PASSAGE SHOWN:
* * *

Add wind power potential and wind profile indicators

CHANGES.rst

@@ -8,6 +8,7 @@ Contributors to this version: Éric Dupuis (:user:`coxipi`), Trevor James Smith
 
 New features and enhancements
 ^^^^^^^^^^^^^^^^^^^^^^^^^^^^^
+* Add ``wind_power_potential`` to estimate the potential for wind power production given wind speed at the turbine hub height and turbine specifications, along with  ``wind_profile`` to estimate the wind speed at different heights based on wind speed at a reference height. (:issue:`1458`, :pull:`1471`)
 * `xclim` now has a dedicated console command for prefetching testing data from `xclim-testdata` with branch options (e.g.: `$ xclim prefetch_testing_data --branch some_development_branch`). This command can be used to download the testing data to a local cache, which can then be used to run the testing suite without internet access or in "offline" mode. For more information, see the contributing documentation section for `Updating Testing Data`. (:issue:`1468`, :pull:`1473`).
 * The testing suite now offers a means of running tests in "offline" mode (using `pytest-socket <https://github.com/miketheman/pytest-socket>`_ to block external connections). This requires a local copy of `xclim-testdata` to be present in the user's home cache directory and for certain `pytest` options and markers to be set when invoked. For more information, see the contributing documentation section for `Running Tests in Offline Mode`. (:issue:`1468`, :pull:`1473`).

* * *

GIVEN RECORDS:
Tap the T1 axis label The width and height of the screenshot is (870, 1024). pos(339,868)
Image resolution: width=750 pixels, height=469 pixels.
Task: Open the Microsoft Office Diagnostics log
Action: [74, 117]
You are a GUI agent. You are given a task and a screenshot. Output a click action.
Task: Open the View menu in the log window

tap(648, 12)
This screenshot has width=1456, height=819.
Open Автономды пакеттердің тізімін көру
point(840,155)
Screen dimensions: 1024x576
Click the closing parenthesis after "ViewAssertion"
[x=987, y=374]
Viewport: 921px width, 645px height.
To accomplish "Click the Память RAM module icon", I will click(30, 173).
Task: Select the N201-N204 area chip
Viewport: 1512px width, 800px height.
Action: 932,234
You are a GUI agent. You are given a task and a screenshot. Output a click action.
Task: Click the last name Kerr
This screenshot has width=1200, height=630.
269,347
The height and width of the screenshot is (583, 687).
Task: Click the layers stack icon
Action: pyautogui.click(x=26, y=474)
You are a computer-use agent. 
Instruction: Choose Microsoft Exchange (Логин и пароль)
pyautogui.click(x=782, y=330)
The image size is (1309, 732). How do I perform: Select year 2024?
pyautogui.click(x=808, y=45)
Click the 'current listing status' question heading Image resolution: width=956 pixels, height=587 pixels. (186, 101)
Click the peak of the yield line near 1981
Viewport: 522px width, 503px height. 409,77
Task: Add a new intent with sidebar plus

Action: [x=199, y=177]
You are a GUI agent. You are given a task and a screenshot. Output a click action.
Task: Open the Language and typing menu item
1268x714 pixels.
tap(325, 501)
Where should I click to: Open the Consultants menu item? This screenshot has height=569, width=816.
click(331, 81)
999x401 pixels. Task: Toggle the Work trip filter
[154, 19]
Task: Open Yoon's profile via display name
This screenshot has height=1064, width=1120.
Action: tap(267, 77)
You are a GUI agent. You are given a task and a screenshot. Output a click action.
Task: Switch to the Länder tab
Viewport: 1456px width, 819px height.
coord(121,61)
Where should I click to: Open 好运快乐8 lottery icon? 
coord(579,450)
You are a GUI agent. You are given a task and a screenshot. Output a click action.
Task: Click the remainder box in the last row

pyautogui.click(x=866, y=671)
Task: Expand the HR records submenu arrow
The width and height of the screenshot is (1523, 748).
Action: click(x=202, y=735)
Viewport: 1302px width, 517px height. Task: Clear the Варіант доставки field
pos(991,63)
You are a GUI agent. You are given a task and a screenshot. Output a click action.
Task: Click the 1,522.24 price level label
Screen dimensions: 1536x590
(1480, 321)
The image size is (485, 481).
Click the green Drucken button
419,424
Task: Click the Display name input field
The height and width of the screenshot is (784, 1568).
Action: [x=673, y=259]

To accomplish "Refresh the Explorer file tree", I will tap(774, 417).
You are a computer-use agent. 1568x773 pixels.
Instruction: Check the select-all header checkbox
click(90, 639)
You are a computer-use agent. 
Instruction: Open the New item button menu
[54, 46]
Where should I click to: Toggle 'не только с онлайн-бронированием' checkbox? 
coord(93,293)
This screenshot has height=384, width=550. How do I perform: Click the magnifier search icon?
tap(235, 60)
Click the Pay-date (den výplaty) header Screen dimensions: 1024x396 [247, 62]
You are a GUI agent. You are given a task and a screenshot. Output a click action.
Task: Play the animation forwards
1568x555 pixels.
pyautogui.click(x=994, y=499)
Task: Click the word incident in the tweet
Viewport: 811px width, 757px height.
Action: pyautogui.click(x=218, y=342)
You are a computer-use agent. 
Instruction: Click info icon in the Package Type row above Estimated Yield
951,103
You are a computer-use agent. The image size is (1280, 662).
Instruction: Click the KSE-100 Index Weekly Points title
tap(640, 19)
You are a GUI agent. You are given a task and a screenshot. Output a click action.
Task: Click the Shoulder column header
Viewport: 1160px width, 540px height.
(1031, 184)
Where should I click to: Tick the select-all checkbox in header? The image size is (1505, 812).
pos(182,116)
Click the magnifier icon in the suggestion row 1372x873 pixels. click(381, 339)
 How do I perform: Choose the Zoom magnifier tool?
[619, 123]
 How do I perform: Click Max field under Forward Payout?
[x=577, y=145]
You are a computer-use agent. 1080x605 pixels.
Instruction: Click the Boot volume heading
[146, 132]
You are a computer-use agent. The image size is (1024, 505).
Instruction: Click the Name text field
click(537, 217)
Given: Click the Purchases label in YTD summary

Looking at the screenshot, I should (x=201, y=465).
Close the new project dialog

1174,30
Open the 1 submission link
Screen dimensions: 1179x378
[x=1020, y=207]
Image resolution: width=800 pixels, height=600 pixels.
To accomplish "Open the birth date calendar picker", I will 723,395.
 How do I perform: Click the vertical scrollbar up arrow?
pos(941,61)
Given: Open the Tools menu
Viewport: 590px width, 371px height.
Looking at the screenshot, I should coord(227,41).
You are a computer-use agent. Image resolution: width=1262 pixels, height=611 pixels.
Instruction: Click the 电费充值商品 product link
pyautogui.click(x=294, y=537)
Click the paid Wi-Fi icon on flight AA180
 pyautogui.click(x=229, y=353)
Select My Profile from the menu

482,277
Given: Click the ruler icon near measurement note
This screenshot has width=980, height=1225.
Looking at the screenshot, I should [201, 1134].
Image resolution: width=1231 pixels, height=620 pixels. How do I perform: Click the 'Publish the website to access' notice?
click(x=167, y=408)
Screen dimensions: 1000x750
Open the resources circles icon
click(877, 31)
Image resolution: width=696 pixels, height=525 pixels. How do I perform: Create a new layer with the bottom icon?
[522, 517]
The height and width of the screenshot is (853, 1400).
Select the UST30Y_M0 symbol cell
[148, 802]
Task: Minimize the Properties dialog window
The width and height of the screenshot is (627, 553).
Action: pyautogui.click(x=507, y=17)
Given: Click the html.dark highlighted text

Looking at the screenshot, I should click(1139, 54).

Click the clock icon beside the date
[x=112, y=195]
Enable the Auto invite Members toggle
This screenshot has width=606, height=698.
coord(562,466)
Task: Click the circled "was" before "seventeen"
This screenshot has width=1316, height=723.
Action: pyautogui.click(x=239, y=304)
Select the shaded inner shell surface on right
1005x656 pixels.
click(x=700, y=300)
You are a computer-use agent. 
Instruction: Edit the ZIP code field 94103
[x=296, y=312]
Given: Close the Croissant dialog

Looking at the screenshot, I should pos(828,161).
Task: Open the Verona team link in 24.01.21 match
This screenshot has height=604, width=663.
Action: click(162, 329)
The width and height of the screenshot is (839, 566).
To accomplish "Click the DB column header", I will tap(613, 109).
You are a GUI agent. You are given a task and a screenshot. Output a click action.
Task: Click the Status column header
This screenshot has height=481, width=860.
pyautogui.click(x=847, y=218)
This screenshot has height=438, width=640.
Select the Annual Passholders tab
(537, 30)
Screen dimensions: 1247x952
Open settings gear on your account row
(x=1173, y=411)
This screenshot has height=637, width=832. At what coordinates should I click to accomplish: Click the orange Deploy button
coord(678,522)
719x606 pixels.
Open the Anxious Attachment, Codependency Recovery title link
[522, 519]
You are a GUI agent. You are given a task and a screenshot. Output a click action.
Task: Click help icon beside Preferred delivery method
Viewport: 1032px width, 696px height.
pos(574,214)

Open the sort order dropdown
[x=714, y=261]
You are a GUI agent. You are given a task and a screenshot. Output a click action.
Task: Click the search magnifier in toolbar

* * *

GOAL OF THE EXERCISE:
Please decide whether each of these statements agrees with the changelog excerpt. For each, answer yes or no and quote the excerpt's deciding words.
1. ``wind_profile`` estimates wind speed at different heights from wind speed at a reference height.
2. Offline testing needs the testing data to be stored in the current working directory.
3. The new console command for prefetching testing data lets the user choose a branch.

TASK RESULT:
1. Yes: "``wind_profile`` to estimate the wind speed at different heights based on wind speed at a reference height"
2. No: "This requires a local copy of `xclim-testdata` to be present in the user's home cache directory"
3. Yes: "a dedicated console command for prefetching testing data from `xclim-testdata` with branch options"